How does this knowledge help a person understand privilege? Each example can be compared to real examples of minority groups who are struggling to be understood in the United States, and each example is one that, as a motorist, you never need to think about.

  1. The first example can be compared to affirmative action programs. Privileged people do not understand why these programs exist and believe that it is unfair to give minority groups their own special programs and treatments and believe they need to just fit in with the systems already in place.
  2. This can be applied to pretty much anything. Any time a minority group is doing exactly what they are supposed to be doing, someone of privilege tells them they are wrong and need to do something else.
  3. Many minorities understand their system and how it works in relation to the larger systems. Sometimes when someone of privilege attempts to be kind and assist a minority group, it actually just ends up inconveniencing both groups and nobody leaves happily. This also reinforces the idea that a minority group does not understand a particular system.

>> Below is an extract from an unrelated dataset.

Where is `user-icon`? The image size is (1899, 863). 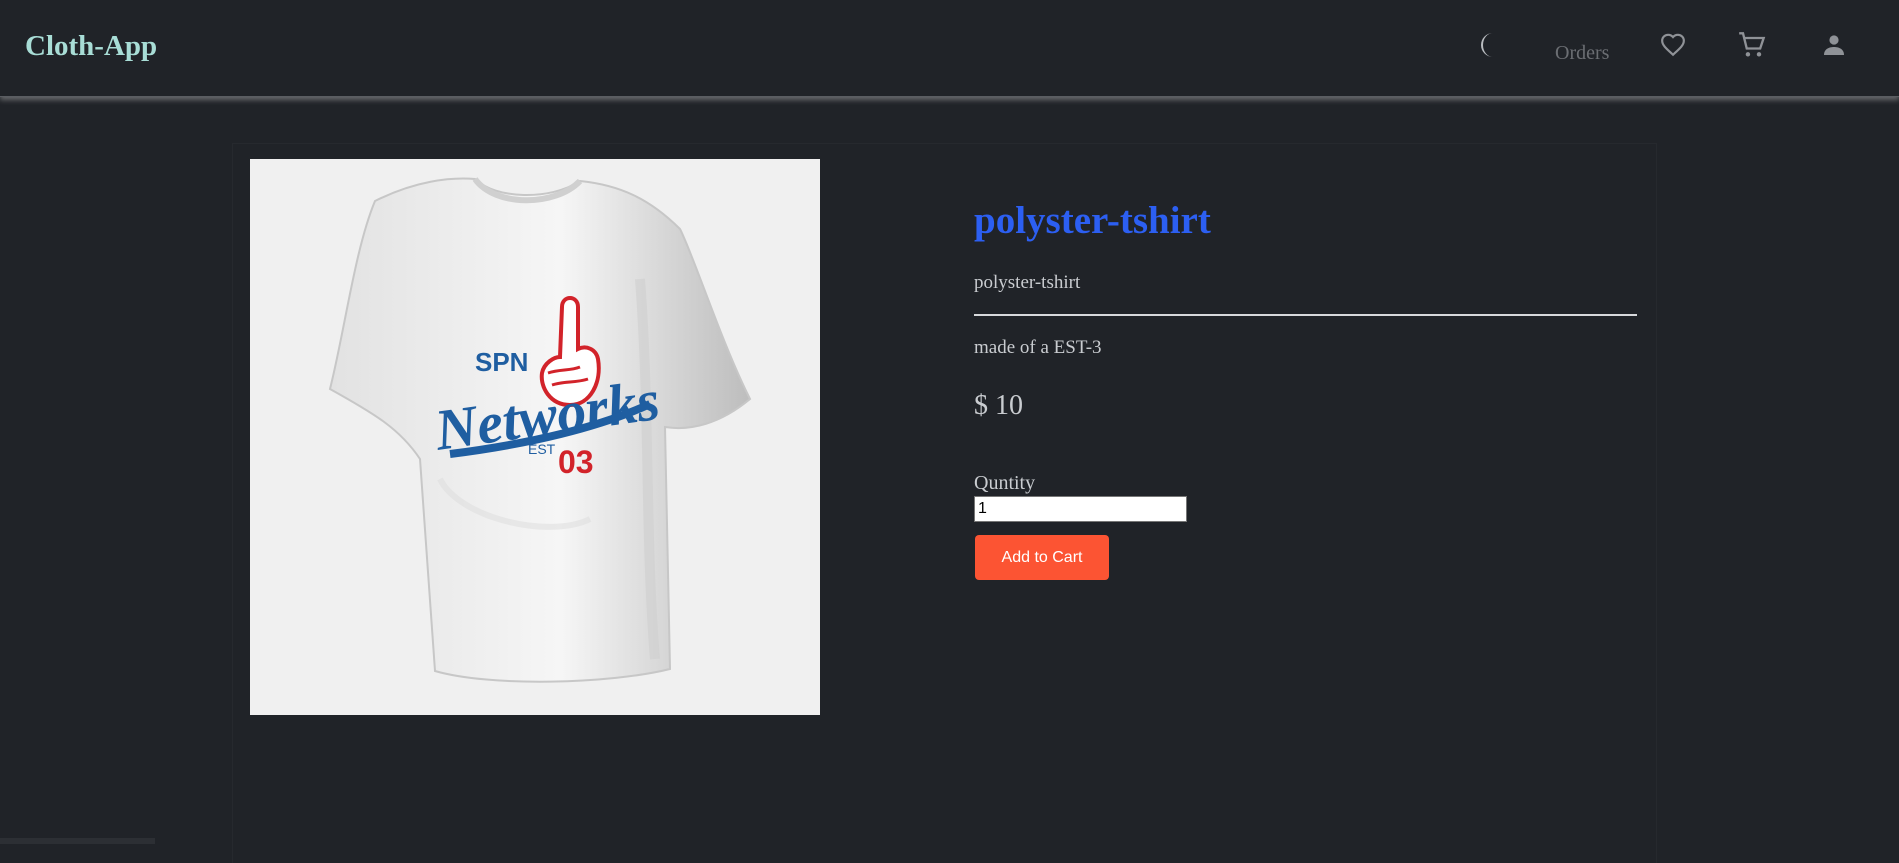
user-icon is located at coordinates (1834, 45).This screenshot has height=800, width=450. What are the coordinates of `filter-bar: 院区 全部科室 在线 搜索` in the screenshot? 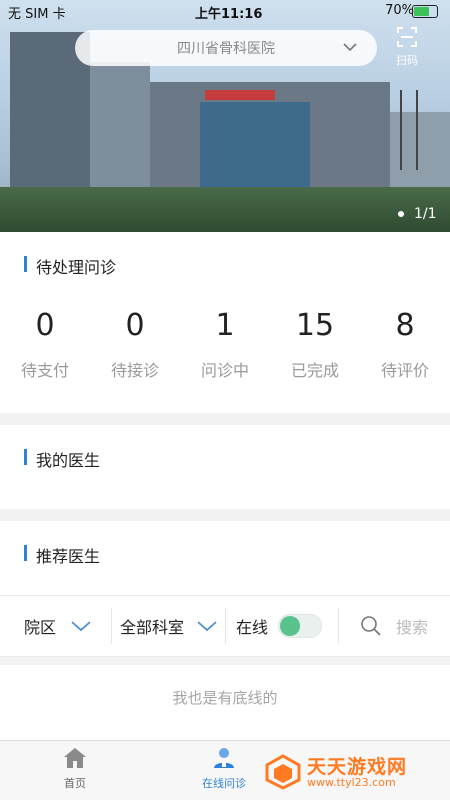 It's located at (225, 626).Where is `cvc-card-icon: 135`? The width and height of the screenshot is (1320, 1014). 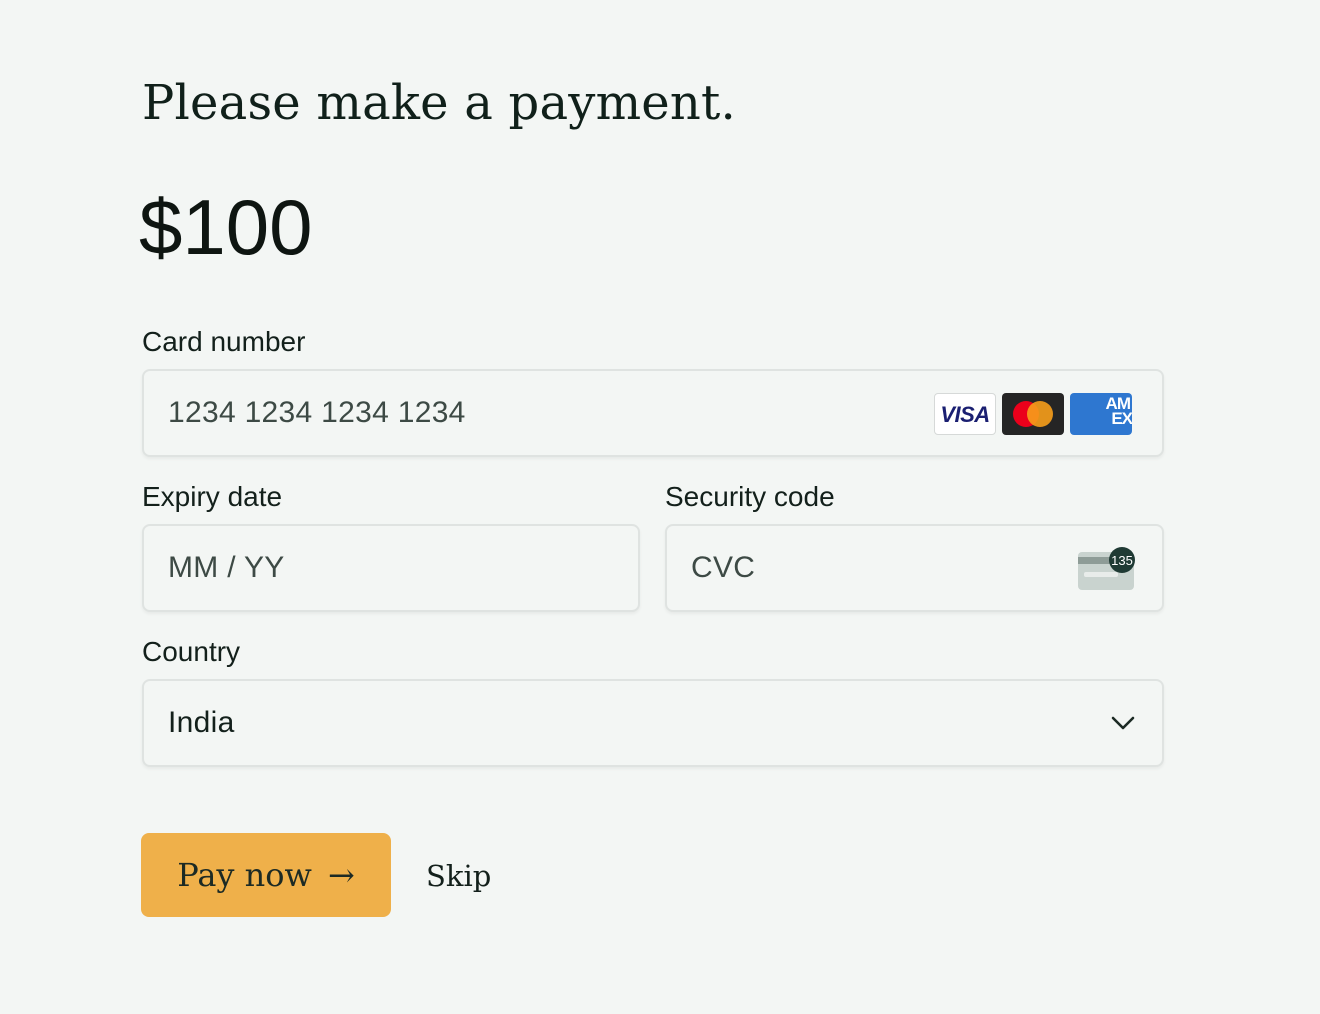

  4. Often times our systems are complicated, and though one part of a system may be willing to assist a minority group, it is only effective if every part of the system does it. Otherwise, it just leaves the part that did try to help feeling bitter and less likely to attempt to assist in the future, which creates systems that do not work with minorities.
  5. Minorities are often targeted by others for no reason and put into dangerous situations through no fault of their own.
  6. People react to their environments, and when minority groups (or any groups) are placed into an erratic, hostile environment, they are more likely to respond in an erratic and hostile manner.
  7. Minorities are often treated as if they are ignoring the majority or other groups, but minorities are often more aware of other groups than those groups are of themselves.
  8. The majority often holds minorities to a higher standard than they hold themselves and do not notice when they do the same bad thing they are calling out a minority for doing, and often identify certain things as wrong when they are actually correct.
  9. Majority groups often make decisions and do things without thinking of how it will affect other groups, and will often blame those other groups for not adjusting properly to said changes.
  10. Many minorities often feel coddled by the majority group, or worse, like they are having their every move watched, making them less likely to behave in an organic and natural manner.
  11. Often times the majority group will attempt to use programs and systems specifically designed for minority groups (or to take resources from that system), without understanding or caring about why the system is in place or how their interaction disrupts the system.
  12. Often times minorities are accused of not being as involved in the country as others, in terms of paying taxes, voting, or other civil duties, when this is simply untrue.